I am just starting Xeloda and would like to hear from "veterans" about how to manage SEs.  I am concerned most about the hand-foot syndrome, nausea and diarrhea.

 I was first diagnosed with BC in June 05, since have had lumpectomy, radiation, AC/T, Tamoxifen, Arimidex, Femara, Radio Frequency Ablation and Avastin/Abraxane....mets to liver.  Now stable but not decreasing in size.  Tumor markers increasing alarmingly despite nothing new in the scans. 

Fortunately, I've been able to work full-time despite all of this.  Lost 35 pounds (some of which I needed to lose thanks to steroids).

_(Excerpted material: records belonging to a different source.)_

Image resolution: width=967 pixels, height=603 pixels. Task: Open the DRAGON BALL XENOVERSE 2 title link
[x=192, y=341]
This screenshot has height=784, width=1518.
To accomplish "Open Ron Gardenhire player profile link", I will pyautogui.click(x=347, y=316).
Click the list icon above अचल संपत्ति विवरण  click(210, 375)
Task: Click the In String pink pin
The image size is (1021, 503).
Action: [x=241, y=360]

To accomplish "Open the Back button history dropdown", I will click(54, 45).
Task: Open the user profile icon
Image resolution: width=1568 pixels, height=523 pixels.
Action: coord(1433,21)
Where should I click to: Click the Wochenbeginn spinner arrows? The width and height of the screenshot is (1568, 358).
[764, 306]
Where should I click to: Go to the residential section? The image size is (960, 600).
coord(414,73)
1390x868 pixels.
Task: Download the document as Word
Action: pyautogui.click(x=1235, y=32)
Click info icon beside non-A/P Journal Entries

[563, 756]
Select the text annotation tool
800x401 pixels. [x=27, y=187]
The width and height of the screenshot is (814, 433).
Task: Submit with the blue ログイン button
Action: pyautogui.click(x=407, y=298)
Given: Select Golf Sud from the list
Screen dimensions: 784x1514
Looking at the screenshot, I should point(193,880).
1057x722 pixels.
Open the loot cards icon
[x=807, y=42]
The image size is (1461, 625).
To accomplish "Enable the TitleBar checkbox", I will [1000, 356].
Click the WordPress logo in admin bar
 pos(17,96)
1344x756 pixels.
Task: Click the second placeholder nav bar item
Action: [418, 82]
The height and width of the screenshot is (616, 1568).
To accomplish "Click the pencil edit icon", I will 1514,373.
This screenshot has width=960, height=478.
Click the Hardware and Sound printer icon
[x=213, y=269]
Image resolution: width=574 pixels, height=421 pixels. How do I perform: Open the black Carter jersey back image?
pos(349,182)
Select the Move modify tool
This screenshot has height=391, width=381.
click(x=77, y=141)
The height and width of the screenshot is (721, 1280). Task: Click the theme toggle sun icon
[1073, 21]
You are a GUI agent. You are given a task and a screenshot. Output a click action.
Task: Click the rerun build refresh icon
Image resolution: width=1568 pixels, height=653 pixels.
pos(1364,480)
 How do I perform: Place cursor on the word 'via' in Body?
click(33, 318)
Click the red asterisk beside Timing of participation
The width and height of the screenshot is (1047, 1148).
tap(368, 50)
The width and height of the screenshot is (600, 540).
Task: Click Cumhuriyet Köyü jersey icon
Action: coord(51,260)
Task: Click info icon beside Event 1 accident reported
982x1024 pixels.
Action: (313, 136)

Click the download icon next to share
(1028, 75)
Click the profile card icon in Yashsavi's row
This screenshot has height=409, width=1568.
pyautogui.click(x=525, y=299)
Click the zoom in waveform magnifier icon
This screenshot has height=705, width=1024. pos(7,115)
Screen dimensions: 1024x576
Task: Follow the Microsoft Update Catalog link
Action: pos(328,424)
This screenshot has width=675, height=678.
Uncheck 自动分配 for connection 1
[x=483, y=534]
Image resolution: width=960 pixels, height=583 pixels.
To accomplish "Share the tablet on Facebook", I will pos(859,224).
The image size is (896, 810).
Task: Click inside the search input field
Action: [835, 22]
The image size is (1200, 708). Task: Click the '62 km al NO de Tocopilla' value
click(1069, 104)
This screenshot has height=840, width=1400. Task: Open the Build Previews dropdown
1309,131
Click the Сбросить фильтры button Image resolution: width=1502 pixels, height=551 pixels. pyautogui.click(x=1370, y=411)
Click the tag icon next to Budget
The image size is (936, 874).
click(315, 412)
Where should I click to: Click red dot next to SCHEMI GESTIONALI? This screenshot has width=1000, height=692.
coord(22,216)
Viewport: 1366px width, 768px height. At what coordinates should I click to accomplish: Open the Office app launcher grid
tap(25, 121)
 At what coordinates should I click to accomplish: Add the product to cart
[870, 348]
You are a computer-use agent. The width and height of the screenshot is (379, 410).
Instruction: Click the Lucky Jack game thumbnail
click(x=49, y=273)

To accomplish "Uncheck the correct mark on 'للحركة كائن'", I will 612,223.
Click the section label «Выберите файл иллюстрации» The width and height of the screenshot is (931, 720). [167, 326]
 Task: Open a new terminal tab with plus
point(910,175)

Four years of mostly continuous treatment is wearing on me but I feel fortunate to have a wonderful oncologist and great insurance.

 Thanks for your help!

Ann

basketnut3

I was diagnosed in June of '08 and took Xeloda along with other chemos.  I had 6 different ones over the course of 12 treatments.  The hand-foot syndrome wasn't too bad until near the end of the Xeloda.  I started using ice packs, but eventually switched to a foot soak with some ice in the water to cool my feet down quicker.  Sometimes at night I kept cold wash cloths on my hands.  It took about 4 months before the hand foot syndrome went away.  My hands and feet only turned red, not purple.  My feet did peel several times and was hard to walk on.  I lived in comfortable sandles for 5 months...even into November.  My nausea was controlled with Ondastron.  If you have too much diarrhea, tell your oc, it is a sign of taking too much.  My dosage had to be reduced.  I was happy when I reached the end of the Xeloda.  I took Xeloda in a clinical trial for breast cancer. If you have mail in prescription program, mine was covered and saved me alot of money.  I only had to pay for 2-90 days supplies (2 different strengths of Xeloda) and saved over $2,000 verses getting it through a local pharmacy.